- _Record excerpts_
▬▬▬▬▬▬▬▬▬▬
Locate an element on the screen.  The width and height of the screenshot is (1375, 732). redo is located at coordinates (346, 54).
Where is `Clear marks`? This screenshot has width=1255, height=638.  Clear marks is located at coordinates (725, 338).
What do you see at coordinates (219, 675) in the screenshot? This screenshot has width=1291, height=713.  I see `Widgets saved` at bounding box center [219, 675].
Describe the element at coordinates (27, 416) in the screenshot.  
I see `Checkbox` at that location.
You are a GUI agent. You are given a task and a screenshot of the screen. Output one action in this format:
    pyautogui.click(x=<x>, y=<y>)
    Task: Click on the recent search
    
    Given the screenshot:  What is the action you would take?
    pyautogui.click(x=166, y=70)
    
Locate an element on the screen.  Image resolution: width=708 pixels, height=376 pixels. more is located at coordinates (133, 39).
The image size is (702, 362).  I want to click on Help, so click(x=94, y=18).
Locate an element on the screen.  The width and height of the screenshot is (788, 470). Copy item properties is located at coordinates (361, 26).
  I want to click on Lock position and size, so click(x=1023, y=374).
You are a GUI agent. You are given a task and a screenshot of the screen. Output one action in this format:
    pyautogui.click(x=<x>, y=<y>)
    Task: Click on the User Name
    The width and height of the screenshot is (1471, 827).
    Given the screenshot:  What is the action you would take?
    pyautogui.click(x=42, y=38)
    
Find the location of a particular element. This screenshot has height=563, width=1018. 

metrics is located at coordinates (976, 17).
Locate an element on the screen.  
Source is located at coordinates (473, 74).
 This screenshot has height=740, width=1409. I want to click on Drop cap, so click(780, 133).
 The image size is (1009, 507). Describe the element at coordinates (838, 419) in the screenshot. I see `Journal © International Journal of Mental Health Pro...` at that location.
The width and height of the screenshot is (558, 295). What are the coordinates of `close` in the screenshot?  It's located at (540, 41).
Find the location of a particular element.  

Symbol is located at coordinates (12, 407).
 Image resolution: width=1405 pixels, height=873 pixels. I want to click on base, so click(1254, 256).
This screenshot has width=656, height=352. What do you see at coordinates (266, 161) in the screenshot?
▬▬▬▬▬▬▬▬▬▬
- _The problem_
Copy out every line above, putting "Point out an element on the screen" wherever "Locate an element on the screen" appears and keeping everything else the same.

- _Final result_
Point out an element on the screen.  The width and height of the screenshot is (1375, 732). redo is located at coordinates (346, 54).
Where is `Clear marks`? This screenshot has width=1255, height=638.  Clear marks is located at coordinates (725, 338).
What do you see at coordinates (219, 675) in the screenshot? This screenshot has width=1291, height=713.  I see `Widgets saved` at bounding box center [219, 675].
Describe the element at coordinates (27, 416) in the screenshot.  
I see `Checkbox` at that location.
You are a GUI agent. You are given a task and a screenshot of the screen. Output one action in this format:
    pyautogui.click(x=<x>, y=<y>)
    Task: Click on the recent search
    
    Given the screenshot:  What is the action you would take?
    pyautogui.click(x=166, y=70)
    
Point out an element on the screen.  Image resolution: width=708 pixels, height=376 pixels. more is located at coordinates (133, 39).
The image size is (702, 362).  I want to click on Help, so click(x=94, y=18).
Point out an element on the screen.  The width and height of the screenshot is (788, 470). Copy item properties is located at coordinates (361, 26).
  I want to click on Lock position and size, so click(x=1023, y=374).
You are a GUI agent. You are given a task and a screenshot of the screen. Output one action in this format:
    pyautogui.click(x=<x>, y=<y>)
    Task: Click on the User Name
    The width and height of the screenshot is (1471, 827).
    Given the screenshot:  What is the action you would take?
    pyautogui.click(x=42, y=38)
    
Find the location of a particular element. This screenshot has height=563, width=1018. 

metrics is located at coordinates (976, 17).
Point out an element on the screen.  
Source is located at coordinates (473, 74).
 This screenshot has height=740, width=1409. I want to click on Drop cap, so click(780, 133).
 The image size is (1009, 507). Describe the element at coordinates (838, 419) in the screenshot. I see `Journal © International Journal of Mental Health Pro...` at that location.
The width and height of the screenshot is (558, 295). What are the coordinates of `close` in the screenshot?  It's located at (540, 41).
Find the location of a particular element.  

Symbol is located at coordinates (12, 407).
 Image resolution: width=1405 pixels, height=873 pixels. I want to click on base, so click(1254, 256).
This screenshot has width=656, height=352. What do you see at coordinates (266, 161) in the screenshot?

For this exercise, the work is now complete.